I want to preface this blog by saying I came into this year extremely resistant to the idea of going to seminary or divinity school. I knew the YAV program had a reputation for producing future pastors and fueling its participants into Presbyterian seminaries around the country. I never thought that what I did this year would put me on that path, too.
Discernment about what’s next has been a really big and important part of this year for me. About this time last year I decided that I wanted to go to graduate school for Art History and eventually work at a museum or get my PhD and research and teach for the rest of my life. I think I would be perfectly happy doing those things. I love Art History. I’m good at Art History.

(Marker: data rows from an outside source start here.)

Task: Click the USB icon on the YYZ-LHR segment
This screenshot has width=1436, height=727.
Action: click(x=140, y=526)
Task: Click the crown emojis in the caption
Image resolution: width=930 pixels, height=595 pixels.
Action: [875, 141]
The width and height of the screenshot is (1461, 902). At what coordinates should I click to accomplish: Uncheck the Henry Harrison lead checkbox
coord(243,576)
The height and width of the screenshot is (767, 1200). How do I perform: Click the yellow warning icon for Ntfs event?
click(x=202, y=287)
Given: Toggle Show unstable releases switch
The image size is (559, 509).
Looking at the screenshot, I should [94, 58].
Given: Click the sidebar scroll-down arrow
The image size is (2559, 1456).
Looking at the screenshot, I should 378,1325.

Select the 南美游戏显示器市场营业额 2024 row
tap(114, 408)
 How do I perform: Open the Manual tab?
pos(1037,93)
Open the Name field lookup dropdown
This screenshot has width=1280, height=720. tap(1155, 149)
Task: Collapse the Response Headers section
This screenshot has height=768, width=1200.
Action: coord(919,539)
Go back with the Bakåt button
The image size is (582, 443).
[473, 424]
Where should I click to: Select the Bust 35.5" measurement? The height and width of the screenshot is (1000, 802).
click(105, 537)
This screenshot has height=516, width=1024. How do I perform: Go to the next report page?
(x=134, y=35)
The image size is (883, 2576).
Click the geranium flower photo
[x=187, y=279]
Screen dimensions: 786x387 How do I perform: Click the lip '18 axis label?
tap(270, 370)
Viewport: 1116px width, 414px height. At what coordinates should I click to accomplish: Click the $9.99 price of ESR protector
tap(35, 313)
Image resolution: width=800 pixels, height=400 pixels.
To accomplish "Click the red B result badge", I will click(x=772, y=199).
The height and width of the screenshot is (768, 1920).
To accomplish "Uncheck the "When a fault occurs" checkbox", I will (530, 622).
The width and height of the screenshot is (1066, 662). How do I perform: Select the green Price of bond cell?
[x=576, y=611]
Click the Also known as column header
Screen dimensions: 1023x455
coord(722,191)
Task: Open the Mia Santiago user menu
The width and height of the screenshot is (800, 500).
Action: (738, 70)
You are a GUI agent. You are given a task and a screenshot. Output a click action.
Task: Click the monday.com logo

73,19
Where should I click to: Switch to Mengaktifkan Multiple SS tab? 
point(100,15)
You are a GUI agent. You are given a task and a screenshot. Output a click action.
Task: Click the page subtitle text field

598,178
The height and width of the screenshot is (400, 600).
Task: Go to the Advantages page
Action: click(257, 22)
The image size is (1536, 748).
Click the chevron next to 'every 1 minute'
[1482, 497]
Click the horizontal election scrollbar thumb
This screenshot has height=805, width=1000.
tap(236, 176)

But a large part of the discernment process this year has been looking at what I value as a whole person, not just as a student or someone looking for a career. Every week we’ve done a version of the “examen” practice as a group. (It started off as “where have you felt God’s presence this week” and “Where have you felt God’s absence” and it has evolved into highs and lows, pows and wows, but the idea is still the same.) I began to notice that my high points continued to be the same: I felt God’s presence most in my relationships with others. I felt God’s presence when I began to feel I had something to contribute. I felt God’s presence when my work produced outcomes I was proud of. These high points led me to see where it is I most thrive: with others. And that’s what got me thinking about ministry as a more long-term call. Ministry is the business of being with others, serving alongside them, seeking God with them, knowing them, loving them.
Through this (and many meetings with Janet) I began to think about the question what do I value? I value community. I value intentionality. I value relationship building. I value progress and new ideas. I value my faith. I value passion. I value social justice. I value equality. I value hard work. I value sharing with one another. I value growth. I value my family and my friends. I value interfaith engagement. I value academia. I value rich experiences. I value hospitality. I value loving others. I value, I value, I value…
The second question this led me to is what do I want for my life based on my values? I want a family. I want to be in community with others. I want to live in a city of people that are committed to helping others. I want relationships that build me up. I want to be impassioned for a cause, for equality, for social justice, for progress. I want a life open to exploration and questioning. I want to have rich experiences that will allow me to grow. I want a working life that speaks to my values and will allow me to contribute. I want, I want, I want…
Vanderbilt seemed like the obvious choice for a number of reasons. For one, I love Nashville and I can’t imagine leaving so soon. My whole life we’ve moved around from place to place. The longest I spent anywhere was good ole Beaumont, TX for six years during middle school and high school. The idea of putting down roots in Nashville was something that just made sense. I am in a community with literally countless non-profits and social service agencies. I am lucky enough to have found a church community that I enjoy being a part of. I’ve had opportunities to get to know people and understand Nashville in a lot of really wonderful ways. I’ve already started putting down roots.
I really appreciate the academics at Vanderbilt, their forward thinking and openness to discussion. But what really stood out to me and was the convincing factor was that Vanderbilt Divinity School students aren’t sitting in the classroom or the library or their rooms studying for 24 hours a day, 7 days a week. VDS alumni, students, and professors are everywhere in this town, engaged in the community and living out both their studies and their faith. They have internships and jobs in non-profits and local congregations, they’re active in their churches, they’re reaching out to young Christians like me, they show an amazing display of hospitality to newcomers (and a lot of them are Presbyterian, too!)
I feel lucky and happy and overwhelmingly blessed by my life in Nashville. I don’t know where my call to divinity school will lead but I am happy and excited for my next steps.